I started a Tkinter application but I'm with problems with buffering. I searched the solution but didn't find it.
Correlated links:
- Calling python script with subprocess popen and flushing the data
- Python C program subprocess hangs at "for line in iter"
- Python subprocess standard output to a variable
As an exemple, this app has two buttons: Start
and Stop
.
When I press the button Start
, the spammer.py
is called as a subprocess and when I press the button Stop
the program must be killed.
# spammer.py
import time
counter = 0
while counter < 40: # This process will last 10 second maximum
print("counter = %d" % counter)
counter += 1
time.sleep(0.25) # 4 messages/second
While the PrintNumbers.py
is running, I want the spammer's output be storage in a variable inside the Tkinter to be used in realtime. But once I try to read the buffer with myprocess.stdout.readline
, it stucks and it doesn't continue until the subprocess finish and as consequence for exemple I cannot click on the Stop
button.
I read that the function is waiting for EOF
to continue, and I tried to use tokens as shown here, and the function that should continue when it finds a
or a \n
, but it did not work.
The Tkinter exemple is bellow. After I click at the Start
button, I instantly see the message Started reading stdout
, and after 10 seconds it shows a lot of messages, while I wanted to show every message over time.
# PrintNumbers.py
import Tkinter as tk
import subprocess
class App:
def __init__(self, root):
self.root = root
self.myprocess = None
self.logmessages = []
self.createButtons()
self.timedUpdate()
def createButtons(self):
self.ButtonsFrame = tk.Frame(self.root, width=600, height=400)
self.ButtonsFrame.pack()
self.startbutton = tk.Button(self.ButtonsFrame, text="Start",
command=self.__ClickOnStarButton)
self.stopbutton = tk.Button(self.ButtonsFrame, text="Stop",
command=self.__ClickOnStopButton)
self.startbutton.pack()
self.stopbutton.pack()
self.startbutton["state"] = "normal"
self.stopbutton["state"] = "disable"
def __ClickOnStarButton(self):
print("Click on Start Button")
self.startbutton["state"] = "disable"
self.stopbutton["state"] = "normal"
self.startProcess()
def __ClickOnStopButton(self):
print("Click on Stop Button")
self.startbutton["state"] = "normal"
self.stopbutton["state"] = "disable"
self.killProcess()
def startProcess(self):
command = "python spammer.py"
self.myprocess = subprocess.Popen(command, stdout=subprocess.PIPE, bufsize=1)
def killProcess(self):
self.myprocess.terminate()
self.myprocess.wait()
self.myprocess = None
def timedUpdate(self):
if self.myprocess is not None: # There's a process running
self.getLogText() # Will get the info from spammer.py
self.treatOutput() # Do whatever we want with the data
root.after(200, self.timedUpdate) # Every 0.2 seconds we will update
def getLogText(self):
if self.myprocess is None: # There's no process running
return
# The problem is here
print("Started reading stdout")
for line in iter(self.myprocess.stdout.readline, ''):
print(" Inside the loop. line = '%s'" % line)

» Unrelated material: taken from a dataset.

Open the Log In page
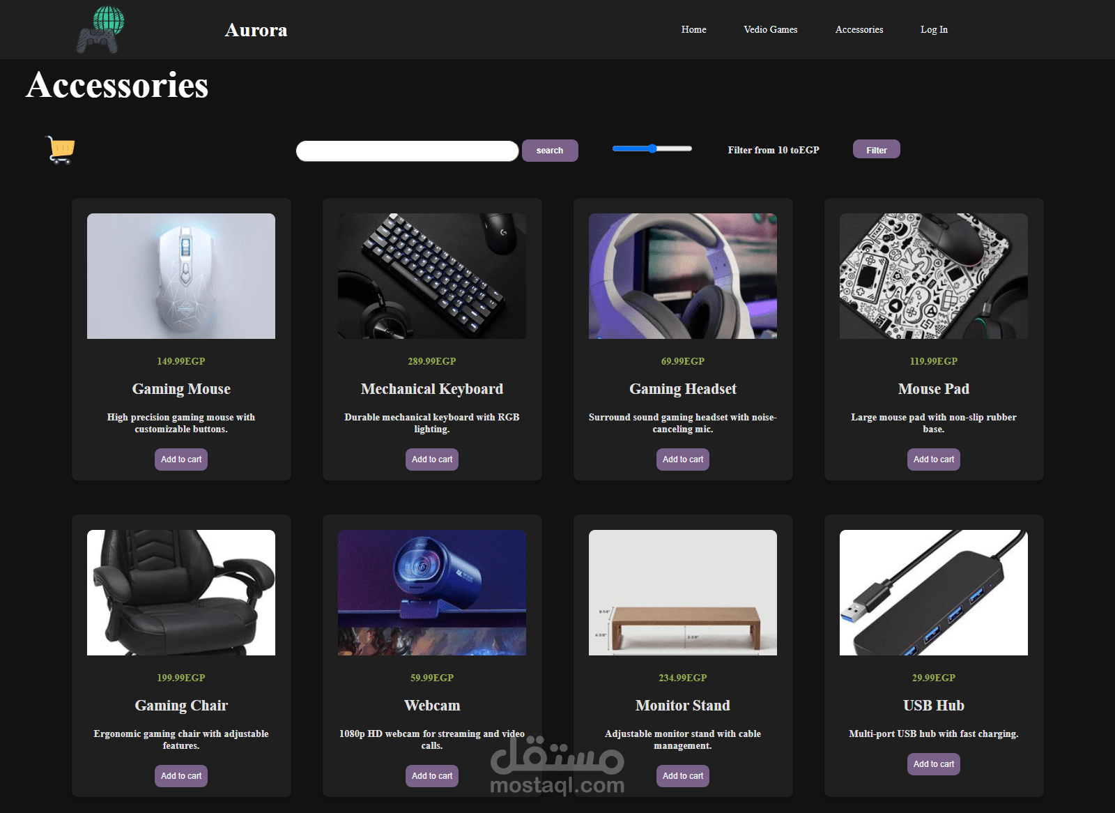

self.logmessages.append(line)
print("Finished reading stdout")
def treatOutput(self):
# Any function that uses the spammer's output
# it's here just to test
while len(self.logmessages):
line = self.logmessage.pop(0)
line = line.replace("counter = ", "")
mynumber = int(line)
if mynumber % 3:
print(mynumber)
if __name__ == "__main__":
root = tk.Tk()
app = App(root)
root.mainloop()
How can I read the output without getting stuck? I'm still using python 2.7, and I don't know if it's the problem either.